Generative Image AI: Existential Cultural Bias & The Critically Urgent Need To Globalize Image Models

One of the most surprising findings of our experiments with commercial generative AI image creation models has been the abject failure of Silicon Valley to globalize their models, despite all of their talk of "debiasing", "harms" and "responsible AI". For all their focus on AI bias, developing intricate "principles", maintaining  teams of "bias experts", encouraging "red teaming" and collaborating with academics and non-profits, Silicon Valley appears to have focused nearly exclusively on small tweaks to prevent mediagenic instances of contemporary American bias issues from making the headlines, rather than genuinely attempting to make their models culturally and globally aware.

There is simply no excuse in 2023 for an image generation model to produce images like the following in response to the prompt "create an inspirational image of Turkey filled with the nation's symbolism, history and imagery." Create an image of a "doctor" or a "CEO" and the intense past media attention to those biases means most image generation models have been tuned to cycle through a suitably diverse combination of races and genders. Yet, even here gender is construed as a binary male/female, despite most of the companies behind the models embracing a vast spectrum of genders in their corporate missions and official AI policies.

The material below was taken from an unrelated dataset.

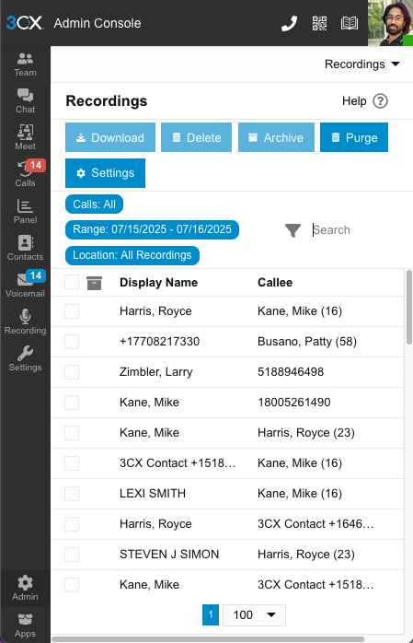413x643 pixels.
Task: Click the blue Settings button
Action: coord(105,173)
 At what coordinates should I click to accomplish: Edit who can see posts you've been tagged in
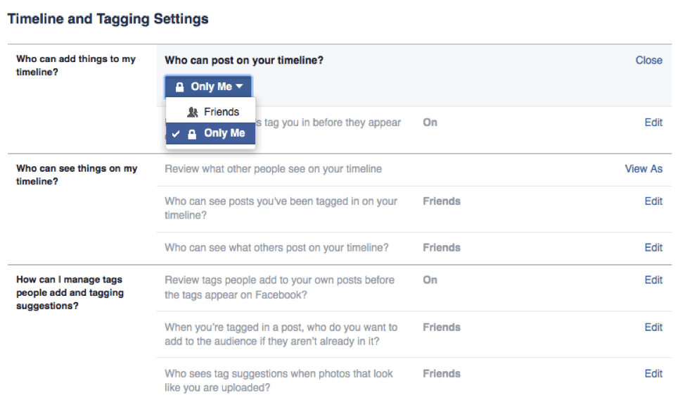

However, stray beyond this small collection of extremely well known bias examples and the models utterly collapse back into the harmful and toxic stereotypes of their training data, reinforcing just how fragile these small hyper-targeted manual nudges are and just how unseriously the generative AI community is taking these topics.

Most devastatingly of all, when one reaches beyond the US and Western Europe, even these meager bias mitigation efforts reach their end, with the companies seemingly investing little at all in the bias issues that arise outside of the West. Critically, the images produced by the major generative AI image models reinforces just how little work has been done to "globalize" them: training them to understand the national, religious, cultural and other symbolism of the diverse societies of the world to ensure they understand the appropriate context and usage of those symbols. In much the same way that models have been tuned to avoid reproducing certain harmful Western tropes they've learned from their training data, so too could these models be adjusted to avoid producing at least the most glaring and toxic misuse of symbols from across the rest of the world, but there is simply little movement on that front.

If Silicon Valley wants to genuinely claim to care about AI bias, AI principles, responsible AI and the like, it must start taking seriously the issues of representation and harmful and toxic representations beyond just filtering out a few American stereotypes: they must for the first time globalize their models.